**Work request:**
Among the lines of the material, copy those that hold the string "using".

____________________

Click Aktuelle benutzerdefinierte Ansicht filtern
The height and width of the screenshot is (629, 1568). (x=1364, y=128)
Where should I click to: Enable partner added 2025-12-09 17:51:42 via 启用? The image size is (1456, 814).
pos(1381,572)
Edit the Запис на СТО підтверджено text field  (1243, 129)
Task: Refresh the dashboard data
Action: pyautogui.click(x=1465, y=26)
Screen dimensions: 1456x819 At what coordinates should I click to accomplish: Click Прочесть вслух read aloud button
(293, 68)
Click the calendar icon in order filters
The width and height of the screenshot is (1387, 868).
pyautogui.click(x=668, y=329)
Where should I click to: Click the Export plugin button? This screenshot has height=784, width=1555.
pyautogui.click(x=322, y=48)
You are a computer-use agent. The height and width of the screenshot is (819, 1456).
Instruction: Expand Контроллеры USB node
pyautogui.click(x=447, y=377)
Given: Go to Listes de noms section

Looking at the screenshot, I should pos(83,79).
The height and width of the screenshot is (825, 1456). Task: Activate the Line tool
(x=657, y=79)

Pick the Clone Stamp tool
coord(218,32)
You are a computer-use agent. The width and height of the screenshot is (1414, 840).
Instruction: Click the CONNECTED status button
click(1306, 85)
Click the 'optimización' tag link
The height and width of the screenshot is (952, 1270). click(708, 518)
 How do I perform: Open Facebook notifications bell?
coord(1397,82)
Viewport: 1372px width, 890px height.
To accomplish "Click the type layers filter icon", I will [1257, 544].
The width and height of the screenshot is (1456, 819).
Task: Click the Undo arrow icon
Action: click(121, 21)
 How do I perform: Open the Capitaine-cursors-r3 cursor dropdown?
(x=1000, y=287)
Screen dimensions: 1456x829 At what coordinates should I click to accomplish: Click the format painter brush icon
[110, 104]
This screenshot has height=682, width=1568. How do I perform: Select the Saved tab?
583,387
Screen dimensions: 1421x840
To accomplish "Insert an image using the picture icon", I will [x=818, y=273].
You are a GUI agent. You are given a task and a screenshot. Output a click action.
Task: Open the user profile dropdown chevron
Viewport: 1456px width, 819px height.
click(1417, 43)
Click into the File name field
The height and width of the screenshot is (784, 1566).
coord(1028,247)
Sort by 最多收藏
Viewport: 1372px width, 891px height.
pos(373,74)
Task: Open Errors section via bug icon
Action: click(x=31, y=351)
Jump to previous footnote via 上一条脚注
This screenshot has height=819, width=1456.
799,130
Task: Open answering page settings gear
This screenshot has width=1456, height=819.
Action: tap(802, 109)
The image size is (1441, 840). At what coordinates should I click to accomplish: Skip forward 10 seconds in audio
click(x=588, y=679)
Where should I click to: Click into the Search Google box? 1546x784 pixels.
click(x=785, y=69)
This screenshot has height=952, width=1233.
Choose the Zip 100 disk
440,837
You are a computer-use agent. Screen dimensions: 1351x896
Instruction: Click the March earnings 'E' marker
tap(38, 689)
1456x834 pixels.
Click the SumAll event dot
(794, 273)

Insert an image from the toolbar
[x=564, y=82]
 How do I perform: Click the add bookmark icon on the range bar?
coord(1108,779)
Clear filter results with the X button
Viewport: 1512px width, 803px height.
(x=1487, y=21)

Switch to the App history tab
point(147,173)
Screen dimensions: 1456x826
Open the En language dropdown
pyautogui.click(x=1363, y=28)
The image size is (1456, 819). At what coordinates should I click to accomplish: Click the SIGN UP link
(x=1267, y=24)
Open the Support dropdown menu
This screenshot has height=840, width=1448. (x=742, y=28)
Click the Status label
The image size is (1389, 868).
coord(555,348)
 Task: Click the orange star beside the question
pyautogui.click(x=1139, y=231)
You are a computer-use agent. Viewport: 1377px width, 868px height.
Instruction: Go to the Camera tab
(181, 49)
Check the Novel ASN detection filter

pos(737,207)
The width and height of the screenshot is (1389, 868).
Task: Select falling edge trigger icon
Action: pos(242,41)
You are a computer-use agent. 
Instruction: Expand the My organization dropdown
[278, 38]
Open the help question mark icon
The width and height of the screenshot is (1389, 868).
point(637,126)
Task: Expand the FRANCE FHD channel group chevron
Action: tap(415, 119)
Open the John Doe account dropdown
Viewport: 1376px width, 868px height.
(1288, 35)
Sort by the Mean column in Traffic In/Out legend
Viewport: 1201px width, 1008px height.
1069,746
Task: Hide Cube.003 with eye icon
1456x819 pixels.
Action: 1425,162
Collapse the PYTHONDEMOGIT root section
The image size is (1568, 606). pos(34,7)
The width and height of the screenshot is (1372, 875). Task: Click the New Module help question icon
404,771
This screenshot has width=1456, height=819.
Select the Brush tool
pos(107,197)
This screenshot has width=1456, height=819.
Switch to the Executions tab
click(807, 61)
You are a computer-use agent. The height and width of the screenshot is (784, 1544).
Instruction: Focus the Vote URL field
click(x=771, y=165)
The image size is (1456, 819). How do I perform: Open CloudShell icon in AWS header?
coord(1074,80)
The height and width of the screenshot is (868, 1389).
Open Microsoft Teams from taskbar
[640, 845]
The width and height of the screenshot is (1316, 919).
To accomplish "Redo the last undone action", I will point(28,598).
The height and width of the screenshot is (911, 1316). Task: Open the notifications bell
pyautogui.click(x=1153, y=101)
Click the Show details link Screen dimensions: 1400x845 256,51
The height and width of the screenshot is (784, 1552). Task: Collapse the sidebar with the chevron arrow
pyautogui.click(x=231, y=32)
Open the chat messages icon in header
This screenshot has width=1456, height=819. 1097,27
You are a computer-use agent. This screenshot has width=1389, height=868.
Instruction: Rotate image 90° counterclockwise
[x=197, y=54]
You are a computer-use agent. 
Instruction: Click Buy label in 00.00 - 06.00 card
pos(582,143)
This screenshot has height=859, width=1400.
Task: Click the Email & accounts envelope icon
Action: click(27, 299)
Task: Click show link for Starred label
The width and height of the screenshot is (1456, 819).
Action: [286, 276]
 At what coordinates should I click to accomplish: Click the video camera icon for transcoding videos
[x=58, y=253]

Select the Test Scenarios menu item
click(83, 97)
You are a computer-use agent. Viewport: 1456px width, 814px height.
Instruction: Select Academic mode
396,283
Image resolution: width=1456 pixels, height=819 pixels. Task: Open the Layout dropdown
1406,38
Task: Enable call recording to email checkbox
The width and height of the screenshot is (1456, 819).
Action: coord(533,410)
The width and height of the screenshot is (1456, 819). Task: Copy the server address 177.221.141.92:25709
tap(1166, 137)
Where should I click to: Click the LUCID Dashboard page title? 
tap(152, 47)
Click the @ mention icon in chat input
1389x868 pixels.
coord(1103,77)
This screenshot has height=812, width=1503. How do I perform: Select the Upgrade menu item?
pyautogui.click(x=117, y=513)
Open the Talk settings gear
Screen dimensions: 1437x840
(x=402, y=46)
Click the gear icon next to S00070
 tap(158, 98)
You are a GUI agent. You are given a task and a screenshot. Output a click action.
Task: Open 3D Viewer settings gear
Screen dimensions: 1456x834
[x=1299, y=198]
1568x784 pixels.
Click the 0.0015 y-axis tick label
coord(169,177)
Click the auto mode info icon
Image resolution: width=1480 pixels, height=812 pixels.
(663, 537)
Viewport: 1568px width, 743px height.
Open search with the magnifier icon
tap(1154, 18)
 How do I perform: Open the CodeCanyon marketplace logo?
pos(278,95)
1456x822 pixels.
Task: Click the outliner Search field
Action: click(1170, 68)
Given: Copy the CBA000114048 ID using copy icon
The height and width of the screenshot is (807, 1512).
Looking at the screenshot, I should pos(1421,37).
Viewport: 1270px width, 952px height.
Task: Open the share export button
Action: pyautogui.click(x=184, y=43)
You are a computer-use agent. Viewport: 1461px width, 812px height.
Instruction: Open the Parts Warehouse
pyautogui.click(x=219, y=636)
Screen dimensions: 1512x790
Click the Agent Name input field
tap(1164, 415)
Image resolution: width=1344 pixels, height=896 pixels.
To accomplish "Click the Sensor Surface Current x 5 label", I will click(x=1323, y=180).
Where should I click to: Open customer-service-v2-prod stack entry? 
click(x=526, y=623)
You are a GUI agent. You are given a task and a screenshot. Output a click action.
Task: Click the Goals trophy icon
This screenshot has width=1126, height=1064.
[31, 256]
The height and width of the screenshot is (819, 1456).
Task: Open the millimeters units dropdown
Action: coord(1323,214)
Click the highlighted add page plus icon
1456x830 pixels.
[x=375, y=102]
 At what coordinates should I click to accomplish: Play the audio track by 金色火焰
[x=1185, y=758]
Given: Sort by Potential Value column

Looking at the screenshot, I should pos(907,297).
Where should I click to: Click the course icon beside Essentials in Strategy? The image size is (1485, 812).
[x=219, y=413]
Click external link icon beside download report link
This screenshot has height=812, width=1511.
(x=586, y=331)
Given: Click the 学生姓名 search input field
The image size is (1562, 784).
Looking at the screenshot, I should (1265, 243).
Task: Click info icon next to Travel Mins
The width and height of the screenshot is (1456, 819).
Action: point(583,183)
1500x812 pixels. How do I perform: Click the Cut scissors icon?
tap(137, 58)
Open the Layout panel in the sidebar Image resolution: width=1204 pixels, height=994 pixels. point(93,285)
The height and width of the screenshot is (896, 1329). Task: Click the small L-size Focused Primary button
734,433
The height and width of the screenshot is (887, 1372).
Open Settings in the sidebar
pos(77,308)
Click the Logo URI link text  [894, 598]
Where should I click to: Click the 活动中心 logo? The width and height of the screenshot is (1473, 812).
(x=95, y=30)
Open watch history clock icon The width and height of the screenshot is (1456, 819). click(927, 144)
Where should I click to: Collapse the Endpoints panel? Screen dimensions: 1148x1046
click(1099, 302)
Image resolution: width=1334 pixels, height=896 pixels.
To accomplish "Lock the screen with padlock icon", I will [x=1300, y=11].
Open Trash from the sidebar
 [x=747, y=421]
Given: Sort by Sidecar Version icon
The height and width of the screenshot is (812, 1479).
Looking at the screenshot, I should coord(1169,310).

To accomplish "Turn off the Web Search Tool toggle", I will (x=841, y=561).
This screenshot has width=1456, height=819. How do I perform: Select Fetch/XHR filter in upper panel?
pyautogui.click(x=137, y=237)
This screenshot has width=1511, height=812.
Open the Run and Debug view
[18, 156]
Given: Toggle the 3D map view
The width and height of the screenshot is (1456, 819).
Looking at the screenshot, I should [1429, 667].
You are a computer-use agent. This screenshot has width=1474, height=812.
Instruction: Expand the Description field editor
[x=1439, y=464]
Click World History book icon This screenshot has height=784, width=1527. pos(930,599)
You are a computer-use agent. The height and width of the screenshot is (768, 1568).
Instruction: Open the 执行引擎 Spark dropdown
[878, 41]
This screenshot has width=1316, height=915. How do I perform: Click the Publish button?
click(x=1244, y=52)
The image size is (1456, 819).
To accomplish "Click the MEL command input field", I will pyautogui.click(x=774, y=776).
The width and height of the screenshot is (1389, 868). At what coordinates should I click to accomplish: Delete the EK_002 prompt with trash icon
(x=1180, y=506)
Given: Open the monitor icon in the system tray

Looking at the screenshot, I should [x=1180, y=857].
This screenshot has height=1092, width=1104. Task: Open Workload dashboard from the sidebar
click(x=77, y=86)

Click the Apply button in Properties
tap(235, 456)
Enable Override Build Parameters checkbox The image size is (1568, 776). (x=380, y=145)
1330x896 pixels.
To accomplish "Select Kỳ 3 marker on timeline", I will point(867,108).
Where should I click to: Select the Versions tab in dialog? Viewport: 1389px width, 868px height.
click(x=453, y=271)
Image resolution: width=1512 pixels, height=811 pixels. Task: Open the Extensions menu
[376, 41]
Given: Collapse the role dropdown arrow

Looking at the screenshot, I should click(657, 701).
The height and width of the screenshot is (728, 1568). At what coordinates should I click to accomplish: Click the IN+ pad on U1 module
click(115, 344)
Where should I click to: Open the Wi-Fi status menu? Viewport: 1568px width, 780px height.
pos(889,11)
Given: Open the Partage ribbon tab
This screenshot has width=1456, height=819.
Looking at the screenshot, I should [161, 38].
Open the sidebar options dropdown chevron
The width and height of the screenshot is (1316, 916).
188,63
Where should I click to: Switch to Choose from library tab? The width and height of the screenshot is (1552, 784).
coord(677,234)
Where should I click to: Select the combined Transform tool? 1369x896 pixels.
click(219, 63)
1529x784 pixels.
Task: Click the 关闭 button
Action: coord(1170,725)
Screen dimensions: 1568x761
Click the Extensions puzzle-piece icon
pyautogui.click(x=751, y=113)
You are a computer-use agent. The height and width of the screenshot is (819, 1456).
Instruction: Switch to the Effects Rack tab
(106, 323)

____________________

**Answer section:**
To accomplish "Insert an image using the picture icon", I will [x=818, y=273].
Given: Copy the CBA000114048 ID using copy icon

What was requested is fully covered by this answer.